От редактора. Как и предыдущая часть, окончание публикации уважаемого И. Л. приводятся в том виде, как они были присланы. В настоящее время – по причинам, которые уже не раз обсуждались – мы не можем позволить себе содержать штат корректоров, просим авторов и читателей учитывать это. Просьба также присылать снимки отдельно от текста, а в самом тексте указывать место каждого. 

Опубликовано 16.02.2018  06:53

,

Илья Леонов. Страшные страницы жизни (5)

(продолжение: 3-4 ч. здесь)

  1. ЖИЗНЬ В ПОСЛЕВОЕННОМ МИНСКЕ

      Страшную картину представлял  в  первые послевоенные  дни дорогой нам  город.Город пострадал   как от немецко-фашистских захватчиков, так и в процессе его освобождения Красной Армией. Часть зданий   погибли под бомбами, сброшенными с советских самолетов в период фашистской оккупации, а также в ходе наступательной операции по освобождению Минска, 3 июля 1944 года. Позже эти разрушения были зачислены на счет нацистов и включены в счет репараций.Почти полностью были разрушены центр города, железнодорожный узел, уничтожено было 313 предприятий,  78 школ и техникумов, 80 процентов жилого фонда.  Трудно описать этот  жалкий и страшный   вид Минска словами. За 1100 дней оккупации  фашистскими захватчиками  города  Минска, он был  превращен в сплошные развалины, в город-призрак.    Далее будут представлены фотографии на которых   приведены отдельные виды разрушенного войной города.

 Черные руины разрушенных зданий, сплошные  груды кирпича и камня,  развалины и воронки от бомб, вот какой представлял собой  наш  смертельно раненый Минск. Даже вид оставшихся кое – где зеленых  насаждений имел  жалкий вид.

Страшная и ужасная война, оставила  глубокий след на теле белорусской земли и в частности города Минска. Но, несмотря на такое тяжелое и жалкое состояние города, он смертельно раненый, жил и  выжил.
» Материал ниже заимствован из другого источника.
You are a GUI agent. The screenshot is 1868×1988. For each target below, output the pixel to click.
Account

Вся наша жизнь во время войны  – это дорога домой. И вот наш дорогой дедушкин дом, дом  в три окна на улицу.  Тебя, мой дом детства и где я родился забыть не возможно.
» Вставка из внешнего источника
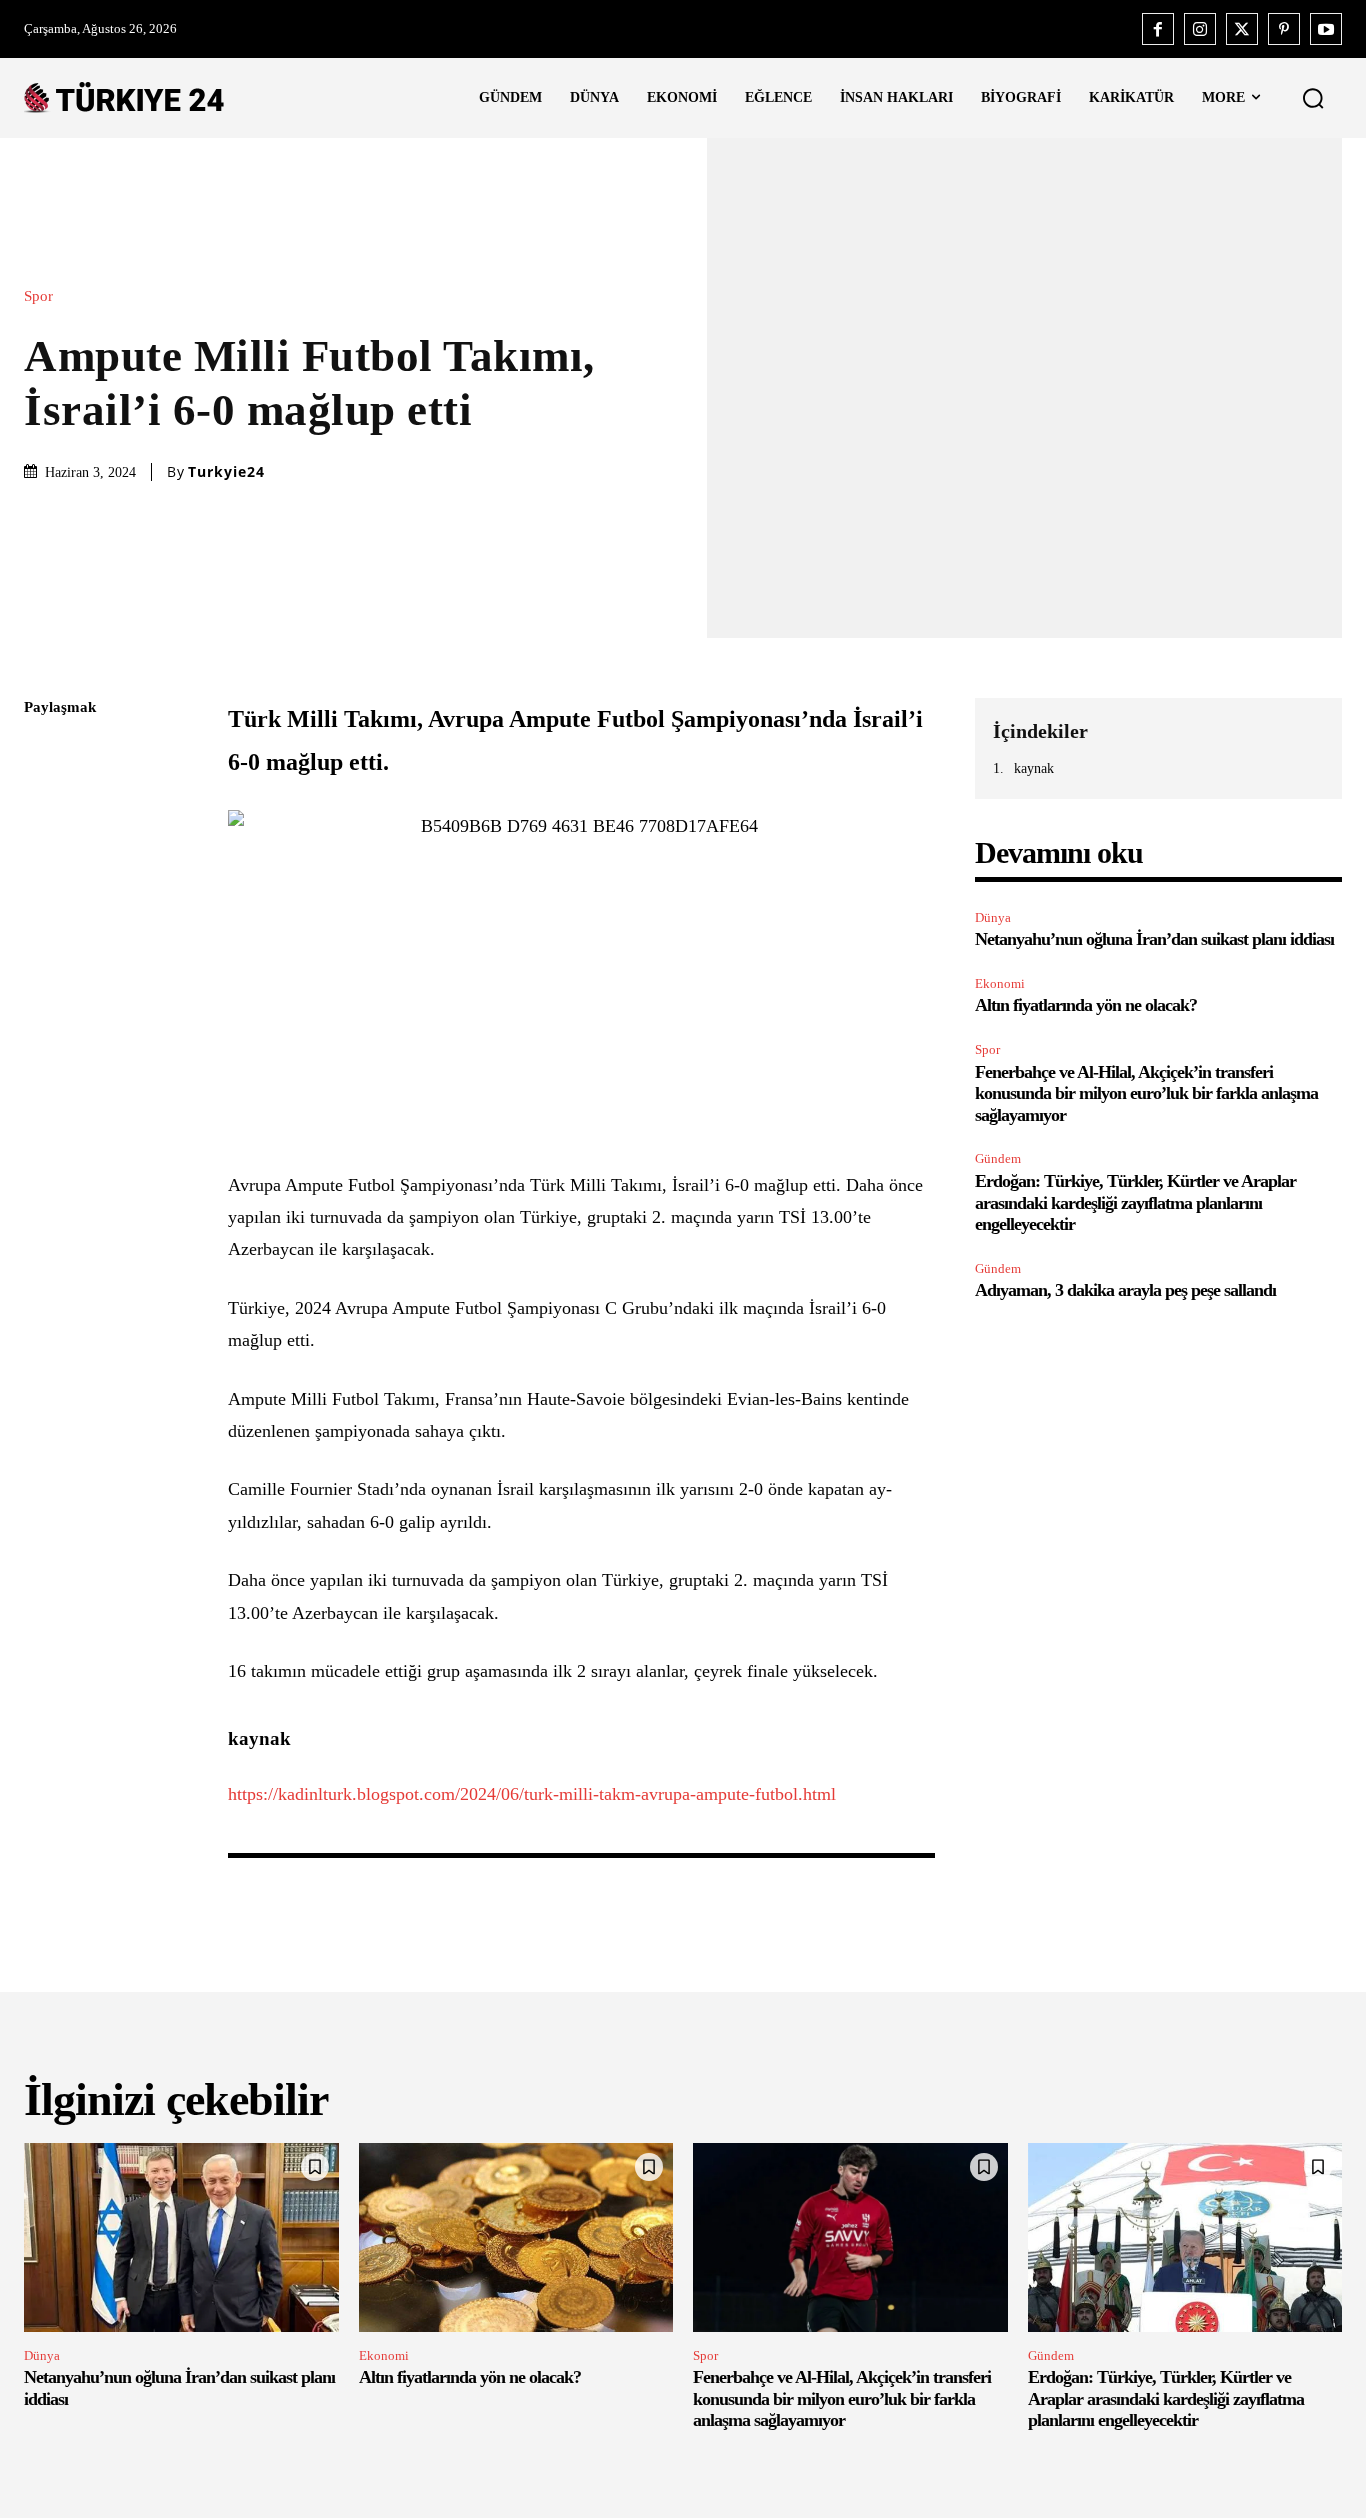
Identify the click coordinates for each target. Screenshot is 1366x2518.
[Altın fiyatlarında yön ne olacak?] (516, 2237)
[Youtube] (1326, 29)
На момент нашего возвращения в Минск,  в нашем доме  проживала семья,  муж с женой.    В первые дни  нашего приезда у них родился сын. Эта семья   до войны жила точно напротив нас, через улицу, но   их дом был полностью разрушен. Наш приезд для них был большой неожиданностью, так как они считали, что вся наша семья погибла в Минске.  Следует отметить, что вместе с нами приехали из Новосибирска еще наши очень хорошие приятели: мать с сыном, у которых  жилье так же  было уничтожено, как и у наших соседей.  Вот мы, три семьи, расположились на площади нашего небольшого дома, площадью в 36 м2. В таких условиях мы прожили около года. При этом, наша семья вскоре пополнилась еще  одним членом семьи, у меня появилась вторая сестричка. Жить в таких условиях было очень тяжело, но с моральной точки зрения нам было  значительно лучше, чем в эвакуации.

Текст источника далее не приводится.